• [Given data]:

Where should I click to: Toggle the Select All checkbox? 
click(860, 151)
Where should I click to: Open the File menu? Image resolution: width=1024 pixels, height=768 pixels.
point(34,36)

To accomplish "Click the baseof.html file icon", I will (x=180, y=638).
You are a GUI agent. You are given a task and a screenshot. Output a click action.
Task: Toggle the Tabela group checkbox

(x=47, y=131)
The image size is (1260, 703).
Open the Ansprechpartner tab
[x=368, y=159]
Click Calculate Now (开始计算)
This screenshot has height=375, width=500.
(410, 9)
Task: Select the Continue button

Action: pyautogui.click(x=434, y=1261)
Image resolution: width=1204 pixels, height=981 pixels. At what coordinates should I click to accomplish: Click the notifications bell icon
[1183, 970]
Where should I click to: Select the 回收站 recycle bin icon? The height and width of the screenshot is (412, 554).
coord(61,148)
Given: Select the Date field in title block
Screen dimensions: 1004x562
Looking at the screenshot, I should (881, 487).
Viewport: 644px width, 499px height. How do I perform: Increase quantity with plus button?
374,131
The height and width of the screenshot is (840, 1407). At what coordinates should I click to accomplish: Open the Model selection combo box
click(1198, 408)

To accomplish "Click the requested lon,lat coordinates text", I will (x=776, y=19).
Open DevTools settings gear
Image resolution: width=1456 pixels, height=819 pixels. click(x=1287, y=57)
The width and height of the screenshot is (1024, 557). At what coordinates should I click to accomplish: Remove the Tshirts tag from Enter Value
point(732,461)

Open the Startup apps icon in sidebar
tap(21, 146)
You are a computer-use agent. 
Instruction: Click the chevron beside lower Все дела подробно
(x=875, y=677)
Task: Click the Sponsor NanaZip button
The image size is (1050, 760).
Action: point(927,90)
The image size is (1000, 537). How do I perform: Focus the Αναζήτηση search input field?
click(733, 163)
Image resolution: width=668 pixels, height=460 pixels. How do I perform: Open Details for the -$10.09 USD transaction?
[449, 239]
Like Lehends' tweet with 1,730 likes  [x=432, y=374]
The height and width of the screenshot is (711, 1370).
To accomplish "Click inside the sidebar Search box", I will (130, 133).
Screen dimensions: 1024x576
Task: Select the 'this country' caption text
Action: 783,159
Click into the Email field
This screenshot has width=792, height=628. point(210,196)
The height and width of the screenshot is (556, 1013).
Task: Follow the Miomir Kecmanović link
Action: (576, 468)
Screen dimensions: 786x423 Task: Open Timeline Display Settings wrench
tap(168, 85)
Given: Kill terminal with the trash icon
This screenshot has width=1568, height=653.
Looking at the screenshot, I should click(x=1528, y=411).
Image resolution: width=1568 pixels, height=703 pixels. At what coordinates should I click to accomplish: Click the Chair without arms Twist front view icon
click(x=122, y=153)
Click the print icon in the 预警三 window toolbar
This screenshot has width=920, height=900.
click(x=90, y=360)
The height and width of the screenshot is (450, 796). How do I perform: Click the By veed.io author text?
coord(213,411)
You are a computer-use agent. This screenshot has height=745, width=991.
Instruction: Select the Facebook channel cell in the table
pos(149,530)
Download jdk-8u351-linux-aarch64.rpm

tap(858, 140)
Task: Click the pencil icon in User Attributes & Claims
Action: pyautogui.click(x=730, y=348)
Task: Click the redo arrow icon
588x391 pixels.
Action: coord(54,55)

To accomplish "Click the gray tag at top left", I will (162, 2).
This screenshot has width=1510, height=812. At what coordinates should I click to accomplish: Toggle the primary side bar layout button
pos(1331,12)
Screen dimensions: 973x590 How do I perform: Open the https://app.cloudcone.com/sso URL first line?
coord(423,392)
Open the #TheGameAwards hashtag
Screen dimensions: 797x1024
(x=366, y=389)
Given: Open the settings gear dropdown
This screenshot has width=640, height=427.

• [What you need to do]: Please reproduce the lines above word for word.

• [Full answer]:
Where should I click to: Toggle the Select All checkbox? 
click(860, 151)
Where should I click to: Open the File menu? Image resolution: width=1024 pixels, height=768 pixels.
point(34,36)

To accomplish "Click the baseof.html file icon", I will (x=180, y=638).
You are a GUI agent. You are given a task and a screenshot. Output a click action.
Task: Toggle the Tabela group checkbox

(x=47, y=131)
The image size is (1260, 703).
Open the Ansprechpartner tab
[x=368, y=159]
Click Calculate Now (开始计算)
This screenshot has height=375, width=500.
(410, 9)
Task: Select the Continue button

Action: pyautogui.click(x=434, y=1261)
Image resolution: width=1204 pixels, height=981 pixels. At what coordinates should I click to accomplish: Click the notifications bell icon
[1183, 970]
Where should I click to: Select the 回收站 recycle bin icon? The height and width of the screenshot is (412, 554).
coord(61,148)
Given: Select the Date field in title block
Screen dimensions: 1004x562
Looking at the screenshot, I should (881, 487).
Viewport: 644px width, 499px height. How do I perform: Increase quantity with plus button?
374,131
The height and width of the screenshot is (840, 1407). At what coordinates should I click to accomplish: Open the Model selection combo box
click(1198, 408)

To accomplish "Click the requested lon,lat coordinates text", I will (x=776, y=19).
Open DevTools settings gear
Image resolution: width=1456 pixels, height=819 pixels. click(x=1287, y=57)
The width and height of the screenshot is (1024, 557). At what coordinates should I click to accomplish: Remove the Tshirts tag from Enter Value
point(732,461)

Open the Startup apps icon in sidebar
tap(21, 146)
You are a computer-use agent. 
Instruction: Click the chevron beside lower Все дела подробно
(x=875, y=677)
Task: Click the Sponsor NanaZip button
The image size is (1050, 760).
Action: point(927,90)
The image size is (1000, 537). How do I perform: Focus the Αναζήτηση search input field?
click(733, 163)
Image resolution: width=668 pixels, height=460 pixels. How do I perform: Open Details for the -$10.09 USD transaction?
[449, 239]
Like Lehends' tweet with 1,730 likes  [x=432, y=374]
The height and width of the screenshot is (711, 1370).
To accomplish "Click inside the sidebar Search box", I will (130, 133).
Screen dimensions: 1024x576
Task: Select the 'this country' caption text
Action: 783,159
Click into the Email field
This screenshot has width=792, height=628. point(210,196)
The height and width of the screenshot is (556, 1013).
Task: Follow the Miomir Kecmanović link
Action: (576, 468)
Screen dimensions: 786x423 Task: Open Timeline Display Settings wrench
tap(168, 85)
Given: Kill terminal with the trash icon
This screenshot has width=1568, height=653.
Looking at the screenshot, I should click(x=1528, y=411).
Image resolution: width=1568 pixels, height=703 pixels. At what coordinates should I click to accomplish: Click the Chair without arms Twist front view icon
click(x=122, y=153)
Click the print icon in the 预警三 window toolbar
This screenshot has width=920, height=900.
click(x=90, y=360)
The height and width of the screenshot is (450, 796). How do I perform: Click the By veed.io author text?
coord(213,411)
You are a computer-use agent. This screenshot has height=745, width=991.
Instruction: Select the Facebook channel cell in the table
pos(149,530)
Download jdk-8u351-linux-aarch64.rpm

tap(858, 140)
Task: Click the pencil icon in User Attributes & Claims
Action: pyautogui.click(x=730, y=348)
Task: Click the redo arrow icon
588x391 pixels.
Action: coord(54,55)

To accomplish "Click the gray tag at top left", I will (162, 2).
This screenshot has width=1510, height=812. At what coordinates should I click to accomplish: Toggle the primary side bar layout button
pos(1331,12)
Screen dimensions: 973x590 How do I perform: Open the https://app.cloudcone.com/sso URL first line?
coord(423,392)
Open the #TheGameAwards hashtag
Screen dimensions: 797x1024
(x=366, y=389)
Given: Open the settings gear dropdown
This screenshot has width=640, height=427.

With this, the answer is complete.